Text block:

★ ★ ★

The purpose of this study was to establish the optimal growth temperature and to select genetic resources for production of cowpea sprouts. Seowon was treated between $15^{\circ}C$ and $30^{\circ}C$ at intervals of $3^{\circ}C$ to investigate growth temperature. Twelve resources, including Seowon, IT154149, IT154153, Tvu7426, and Tvu7778, were used for cultivating sprouts at a temperature of $27^{\circ}C$. The yield ratio of cowpea sprouts was highest at $27^{\circ}C$ (657%), and was reduced when growth temperature was decreased. The hard seed rate was lower when the growth temperature was increased. Vitamin C content was highest at $24^{\circ}C$ (2.85 mg/g), ranged between 2.15 and 2.29 mg/g at other growth temperatures, and increased with the length of the growth period. The inorganic component content of cowpea sprouts did not vary based on growth temperature, while the amino acid content increased with increasing growth temperature between $15^{\circ}C$ and $24^{\circ}C$, and then subsequently decreased as growth temperature rose from $24^{\circ}C$ to $30^{\circ}C$. IT154153 had the highest yield ratio of cowpea sprouts per genetic resource (647%), followed by Seowon (615%), and Tvu7426 (608%). Genetic resources with a higher yield ratio had smaller seeds, a thinner seed coat, and superior germinability. The inorganic components found at highest concentrations in the cowpea sprouts were potassium, magnesium, calcium, sodium, iron, molybdenum, and zinc (in that order). In comparison to raw seeds, the protein, calcium, zinc, molybdenum, and iron content in the cowpea sprouts was higher, while the content of aluminum and boron was lower.

★ ★ ★

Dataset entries

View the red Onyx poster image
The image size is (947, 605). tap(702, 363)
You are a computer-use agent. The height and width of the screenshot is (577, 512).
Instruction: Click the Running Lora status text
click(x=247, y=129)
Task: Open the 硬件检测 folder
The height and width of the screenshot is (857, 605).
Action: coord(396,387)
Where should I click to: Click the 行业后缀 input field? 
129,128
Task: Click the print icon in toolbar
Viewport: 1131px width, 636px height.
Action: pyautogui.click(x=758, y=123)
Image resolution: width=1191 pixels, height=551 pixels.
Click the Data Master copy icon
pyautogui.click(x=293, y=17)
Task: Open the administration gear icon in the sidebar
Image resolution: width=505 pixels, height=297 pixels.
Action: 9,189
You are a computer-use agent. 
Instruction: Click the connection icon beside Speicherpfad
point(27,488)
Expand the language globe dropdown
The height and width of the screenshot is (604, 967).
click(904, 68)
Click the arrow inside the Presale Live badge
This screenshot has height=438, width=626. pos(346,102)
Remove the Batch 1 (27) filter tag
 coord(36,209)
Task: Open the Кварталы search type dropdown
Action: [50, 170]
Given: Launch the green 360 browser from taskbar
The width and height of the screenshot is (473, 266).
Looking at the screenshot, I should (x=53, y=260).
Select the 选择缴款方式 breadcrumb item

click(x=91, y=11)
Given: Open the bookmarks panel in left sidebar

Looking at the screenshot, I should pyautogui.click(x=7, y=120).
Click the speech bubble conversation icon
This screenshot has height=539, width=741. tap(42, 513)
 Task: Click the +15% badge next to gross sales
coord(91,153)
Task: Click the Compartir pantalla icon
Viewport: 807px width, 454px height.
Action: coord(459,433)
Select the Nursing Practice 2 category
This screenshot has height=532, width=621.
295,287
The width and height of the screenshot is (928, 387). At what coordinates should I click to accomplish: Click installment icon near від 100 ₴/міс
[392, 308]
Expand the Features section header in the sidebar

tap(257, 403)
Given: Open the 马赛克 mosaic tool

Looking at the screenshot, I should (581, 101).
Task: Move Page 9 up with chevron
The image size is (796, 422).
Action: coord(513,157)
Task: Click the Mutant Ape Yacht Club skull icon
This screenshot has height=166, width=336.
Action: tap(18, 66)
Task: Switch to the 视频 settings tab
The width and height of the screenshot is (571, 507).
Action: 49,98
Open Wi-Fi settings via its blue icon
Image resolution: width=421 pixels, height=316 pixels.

★ ★ ★

Problem 1:
According to the cowpea sprout study, which inorganic components were found at the highest concentrations in the sprouts? List them in order.
Problem 2:
In the cowpea sprout study, at what growth temperature was vitamin C content highest?

Result 1:
Potassium, magnesium, calcium, sodium, iron, molybdenum, zinc

Result 2:
24°C (2.85 mg/g)